Akibat Pandemi Covid-19, Amerika Serikat Diserang Fenomena 'Kiamat Babi'
RIAU24.COM - Pasokan daging hewan babi terancam langka, membuat Amerika Serikat (AS) mengalami 'kiamat daging babi'. Dapat dikatakan ini lebih parah dari Covid-19 karena menyangkut bahan makanan favorit warga.
Bahkan, kenaikan harga komoditas itu mencapai US$ 8 di negara bagian California.
Ke depan harga daging babi diprediksi akan semakin melonjak.
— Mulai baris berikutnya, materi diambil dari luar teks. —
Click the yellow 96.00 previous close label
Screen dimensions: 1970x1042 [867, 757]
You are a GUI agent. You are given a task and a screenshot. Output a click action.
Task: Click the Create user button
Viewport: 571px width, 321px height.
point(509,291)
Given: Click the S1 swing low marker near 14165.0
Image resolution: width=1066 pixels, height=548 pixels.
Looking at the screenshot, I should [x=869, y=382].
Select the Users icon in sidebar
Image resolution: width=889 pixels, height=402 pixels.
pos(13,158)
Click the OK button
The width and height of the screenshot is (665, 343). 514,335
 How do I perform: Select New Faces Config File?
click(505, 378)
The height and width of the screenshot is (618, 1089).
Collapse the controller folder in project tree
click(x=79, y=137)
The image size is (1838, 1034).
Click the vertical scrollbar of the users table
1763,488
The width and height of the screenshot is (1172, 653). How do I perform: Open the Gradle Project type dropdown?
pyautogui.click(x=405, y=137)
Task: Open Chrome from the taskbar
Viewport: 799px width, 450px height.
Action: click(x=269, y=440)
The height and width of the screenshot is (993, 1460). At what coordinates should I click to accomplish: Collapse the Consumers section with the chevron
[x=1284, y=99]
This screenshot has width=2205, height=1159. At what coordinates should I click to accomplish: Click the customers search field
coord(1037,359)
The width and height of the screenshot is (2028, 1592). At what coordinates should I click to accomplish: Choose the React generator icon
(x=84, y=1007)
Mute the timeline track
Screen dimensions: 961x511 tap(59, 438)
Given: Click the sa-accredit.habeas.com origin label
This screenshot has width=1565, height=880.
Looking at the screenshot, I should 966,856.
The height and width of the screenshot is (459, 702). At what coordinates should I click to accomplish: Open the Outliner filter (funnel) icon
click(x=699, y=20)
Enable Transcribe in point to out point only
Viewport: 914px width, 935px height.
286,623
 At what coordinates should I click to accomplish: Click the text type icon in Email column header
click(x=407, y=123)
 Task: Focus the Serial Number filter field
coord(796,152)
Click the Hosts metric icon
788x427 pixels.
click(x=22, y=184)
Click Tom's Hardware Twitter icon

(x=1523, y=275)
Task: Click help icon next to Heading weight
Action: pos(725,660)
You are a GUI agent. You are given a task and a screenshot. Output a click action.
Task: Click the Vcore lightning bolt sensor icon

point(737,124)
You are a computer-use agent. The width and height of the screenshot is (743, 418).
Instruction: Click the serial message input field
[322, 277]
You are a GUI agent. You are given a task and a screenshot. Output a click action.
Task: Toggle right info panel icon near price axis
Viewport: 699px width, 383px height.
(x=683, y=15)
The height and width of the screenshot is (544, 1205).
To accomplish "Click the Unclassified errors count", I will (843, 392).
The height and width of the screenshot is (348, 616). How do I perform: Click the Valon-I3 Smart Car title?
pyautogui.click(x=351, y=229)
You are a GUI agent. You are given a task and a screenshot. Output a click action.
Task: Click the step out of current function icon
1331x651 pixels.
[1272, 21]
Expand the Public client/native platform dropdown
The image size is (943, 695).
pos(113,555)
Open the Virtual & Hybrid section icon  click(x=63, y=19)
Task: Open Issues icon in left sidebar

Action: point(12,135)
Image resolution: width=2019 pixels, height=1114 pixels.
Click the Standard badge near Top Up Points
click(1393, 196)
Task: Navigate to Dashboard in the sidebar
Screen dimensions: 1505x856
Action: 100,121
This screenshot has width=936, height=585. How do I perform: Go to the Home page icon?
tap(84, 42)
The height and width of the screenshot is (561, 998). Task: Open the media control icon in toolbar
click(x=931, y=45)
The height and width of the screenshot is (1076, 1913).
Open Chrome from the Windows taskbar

Ini karena rantai pasokan dan inflasi yang dipicu oleh pandemi Covid-19.
Namun demikian, semua itu bukan hanya diakibatkan faktor pandemi semata. Ada faktor lainnya terkait dengan UU Kesejahteraan Hewan teranyar di California yang notabene merupakan pasar daging babi terbesar di Negeri Paman Sam.
Negara bagian itu menerbitkan UU terkait standar khusus untuk induk babi. Babi-babi yang hamil harus diberi ruang yang memadai, setidaknya 24 kaki persegi dalam kandangnya.
Sebelumnya induk babi yang hamil hanya ditempatkan dalam kandang berukuran 7 kali 2 kaki. Kandang ini dapat memberi ruang untuk induk babi itu makan, berdiri, duduk, dan berbaring.
Namun, babi tidak memiliki ruang untuk berjalan, bergerak bebas, bersosialisasi, dan berbalik. Ini dianggap kejam.
"Beberapa produsen daging babi tidak akan membiarkan induk babi berbalik," kata Wakil Presiden Perlindungan Hewan Ternak untuk Masyarakat Manusiawi AS, Josh Balk, dikutip dari CNN International.
"Semuanya kembali ke titik itu dan terus terang, orang Amerika berpikir itu cara biadab untuk memperlakukan mereka."
Hal ini juga nyatanya telah menimbulkan kelangkaan. Krisis ini membuat beberapa pakar menyebutnya sebagai bacon apocalypse atau kiamat daging babi asap yang merupakan makanan khas California.
Ini akibat tidak siapnya industri babi pada aturan ini. Kesiapan mereka tidak lebih dari 5%.
"Biaya konstruksi yang tinggi, kendala tenaga kerja, dan kurangnya visibilitas seputar aturan akhir, semuanya berperan dalam respons industri yang minim," kata analis agribisnis Rabobank, Christine McCracken.
Sementara itu, Trey Malone selaku asisten profesor di Departemen Pertanian, Pangan, dan Ekonomi Sumber Daya Universitas Negeri Michigan, menyebut bahwa permasalahan ini sangatlah serius. Sebab, daging babi merupakan salah satu komponen pangan yang penting bagi kehidupan warga.
"Apa yang sebenarnya terjadi adalah kami pada dasarnya mencoba membatasi pilihan berbiaya lebih rendah. Orang miskinlah yang kemungkinan besar akan terpengaruh oleh kebijakan ini,"sebutnya.